Upgrading BE Tables

R

Rose B

I have just been (seriously) enhancing an Access application which is split.
I have no problems with FE changes, or with linking to new tables. but is
there any way to import design changes for existing tables to the
'operational' BE or do I have to re-enter the changes? (The application is
very active so I need to keep the data come implementation of the new
version).

Thanks,
 
J

John W. Vinson

I have just been (seriously) enhancing an Access application which is split.
I have no problems with FE changes, or with linking to new tables. but is
there any way to import design changes for existing tables to the
'operational' BE or do I have to re-enter the changes? (The application is
very active so I need to keep the data come implementation of the new
version).

Thanks,

The design of the backend tables must be changed in the backend. That's where
the tables ARE and they can only be changed there!

Where would you be "importing" design changes from? Some third database, or
from local frontend copies of the backend tables, or what?

John W. Vinson [MVP]
 
T

Tony Toews [MVP]

Rose B said:
I have just been (seriously) enhancing an Access application which is split.
I have no problems with FE changes, or with linking to new tables. but is
there any way to import design changes for existing tables to the
'operational' BE or do I have to re-enter the changes? (The application is
very active so I need to keep the data come implementation of the new
version).

If you have only the two backends, testing and production then you can
manually keep track of what changes you've done. However my standard
blurb on this topic follows.

You have two basic methods of doing version upgrades to the backend
MDB.

1) Ship a new empty MDB and copy the tables across in relational
sequence, ie parent records, then child tables and so forth down and
across the "relational tree:" This can be done by creating a table
containing the table names with a relational sequence field and
running down the tables doing append queries.

Where appropriate you will need to copy specific fields to other
tables to split data out given new tables.

This is a rather ugly solution.

2) Create a bunch of code within your new version which creates the
new tables, relationships, indexes and new fields on existing tables.

Updating an Access Backend MDBs structure using VBA code
http://www.granite.ab.ca/access/backendupdate.htm

The Compare'Em utility has made this process much easier.
http://home.gci.net/~mike-noel/CompareEM-LITE/CompareEM.htm

In both cases I would suggest keeping a version number of the FE and
BE in a table or property thus helping you to figure out when to run
the code or not allow a new FE to be run against an old format BE.

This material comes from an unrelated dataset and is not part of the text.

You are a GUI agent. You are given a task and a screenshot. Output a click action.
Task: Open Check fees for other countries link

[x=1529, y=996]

Also make a backup before doing any such updates, double check the
number of records in the new tables after the conversion and include a
mechanism to ensure users aren't in the backend when all this starts
or during the process.

Tony
--
Tony Toews, Microsoft Access MVP
Please respond only in the newsgroups so that others can
read the entire thread of messages.
Microsoft Access Links, Hints, Tips & Accounting Systems at
http://www.granite.ab.ca/accsmstr.htm
Tony's Microsoft Access Blog - http://msmvps.com/blogs/access/
 
R

Rose B

Thanks - will explore the 2nd option. I have been keeping a track of what I
have been doing in terms of field additions/deletions etc.
 
R

Rose B

Sounds great - but the URL gave the following error... can you re-post with
an amended one?

ADODB.Recordset error '800a0bb9'

Arguments are of the wrong type, are out of acceptable range, or are in
conflict with one another.

/Otherdownload.asp, line 32
 
T

Tony Toews [MVP]

Peter Hibbs said:

Yes, from what I read that tool will do the changes to the BE
automatically. But it won't figure out the changes in the first
place. Which is why I like the Compare'Em utility.

Tony
--
Tony Toews, Microsoft Access MVP
Please respond only in the newsgroups so that others can
read the entire thread of messages.
Microsoft Access Links, Hints, Tips & Accounting Systems at
http://www.granite.ab.ca/accsmstr.htm
Tony's Microsoft Access Blog - http://msmvps.com/blogs/access/
 
P

Peter Hibbs

That is true, the developer's version and the client's version of both
BE and FE files need to be identical before the BE Update code can be
implemented.

Peter Hibbs.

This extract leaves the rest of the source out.